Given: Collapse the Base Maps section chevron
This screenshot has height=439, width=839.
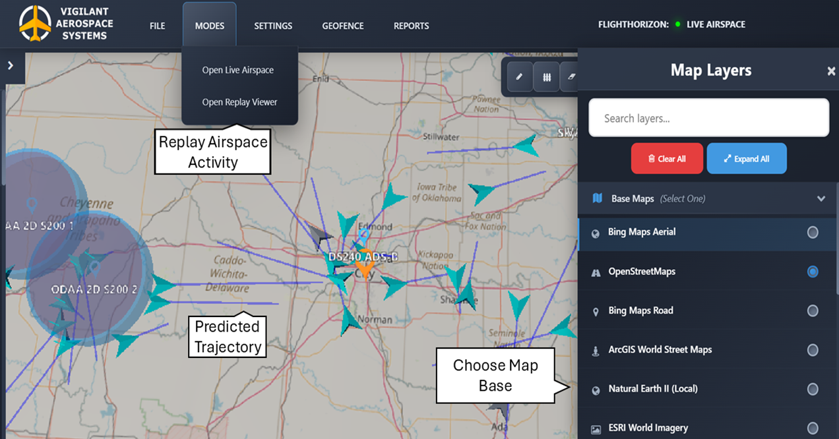Looking at the screenshot, I should (821, 198).
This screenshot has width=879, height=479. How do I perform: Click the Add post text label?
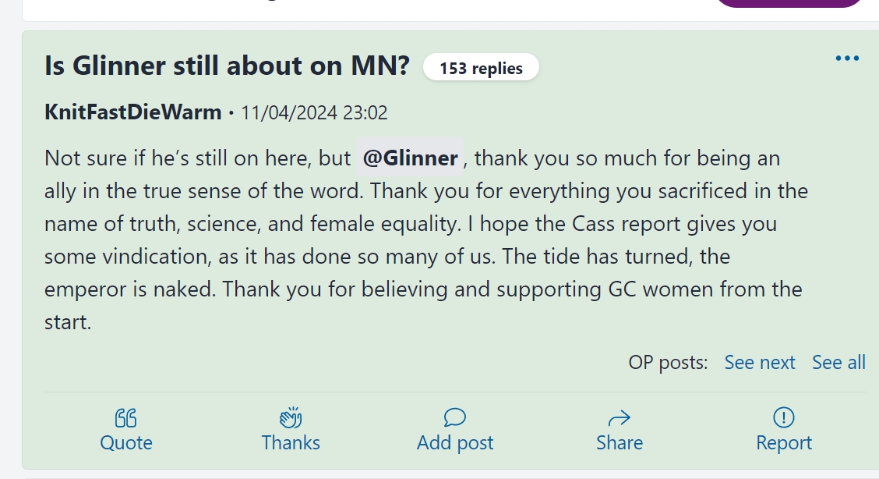[454, 442]
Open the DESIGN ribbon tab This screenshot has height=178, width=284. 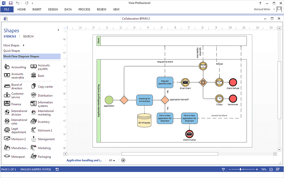(53, 9)
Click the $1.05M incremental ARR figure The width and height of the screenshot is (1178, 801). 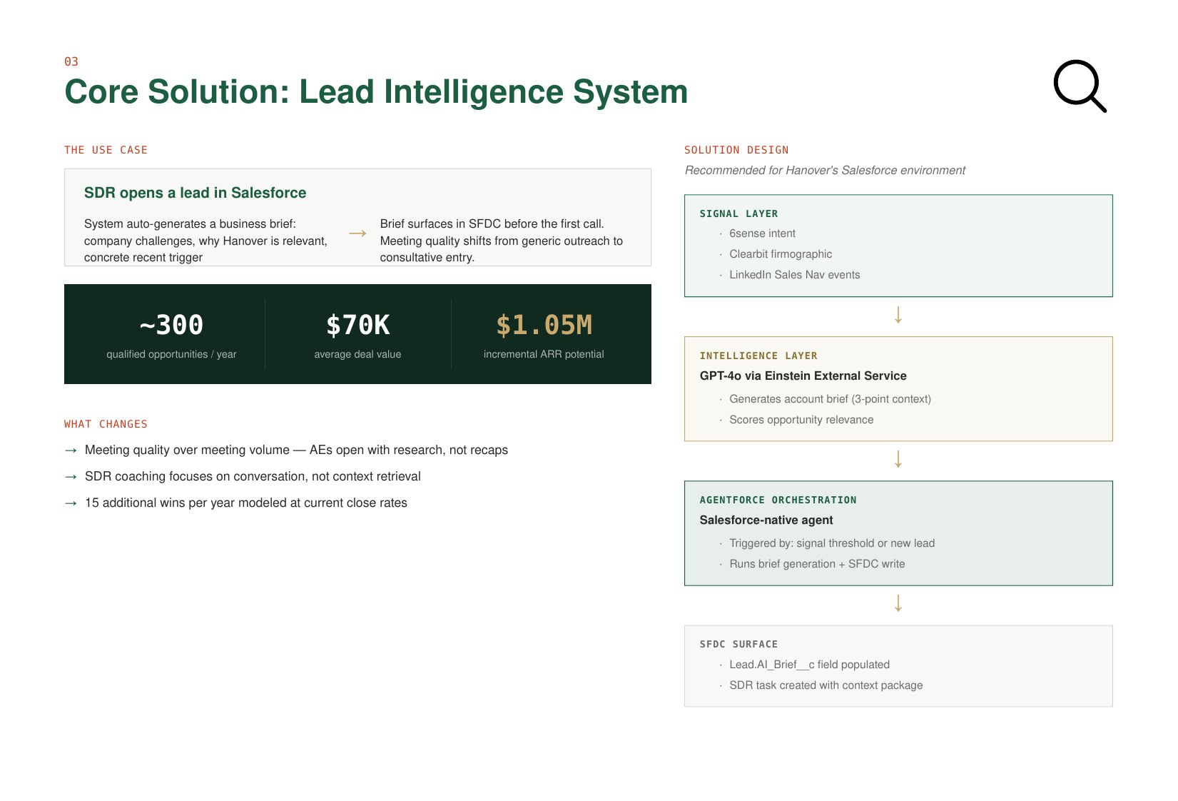point(544,326)
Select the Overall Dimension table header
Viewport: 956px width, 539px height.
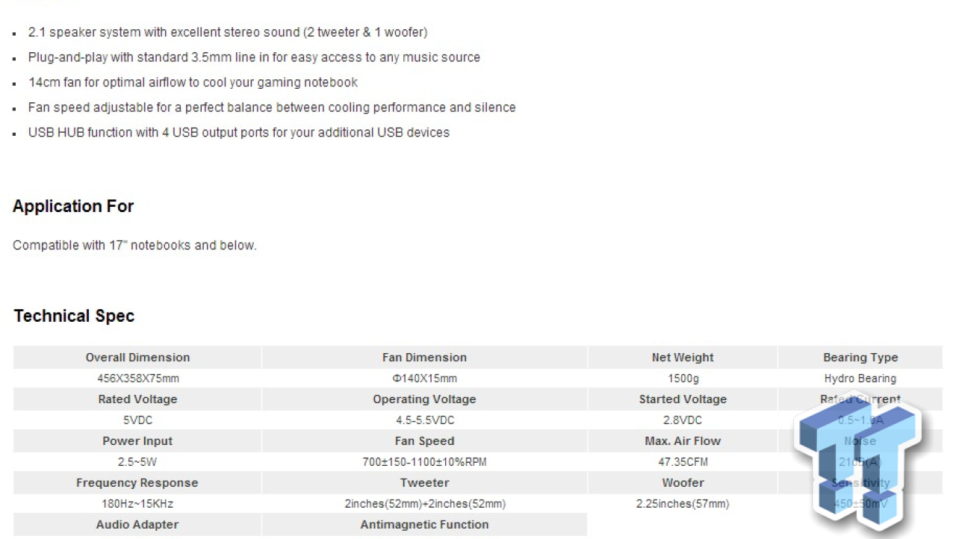click(x=137, y=358)
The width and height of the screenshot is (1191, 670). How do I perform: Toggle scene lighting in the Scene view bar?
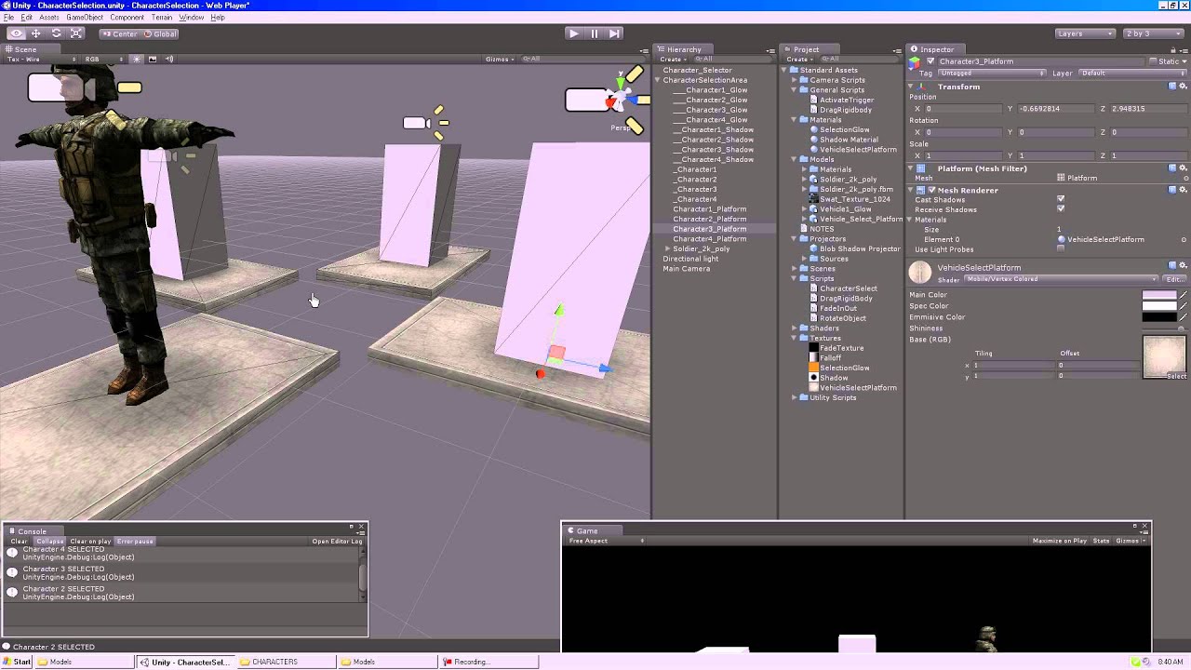coord(137,59)
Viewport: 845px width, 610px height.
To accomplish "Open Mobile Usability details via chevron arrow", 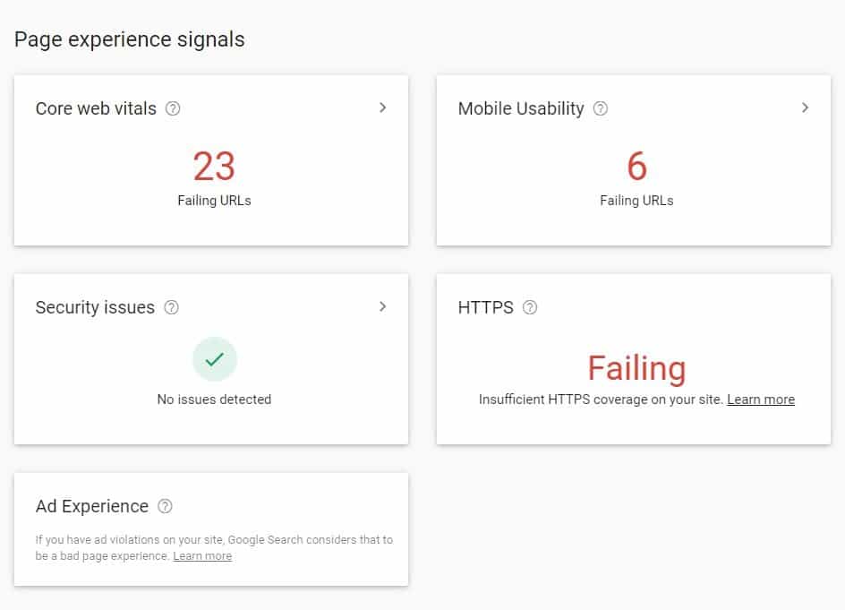I will coord(805,107).
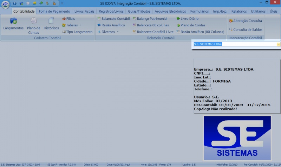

= = = = =

-- Task goal --
I'd like the lines above repeated exactly, from the one that contains "Select the Overall Dimension table header" through the one that contains "Viewport: 845px width, 610px height.", with no pictures.

-- Your response --
Select the Overall Dimension table header
Viewport: 956px width, 539px height.
click(x=137, y=358)
The width and height of the screenshot is (1191, 670). How do I perform: Toggle scene lighting in the Scene view bar?
coord(137,59)
Viewport: 845px width, 610px height.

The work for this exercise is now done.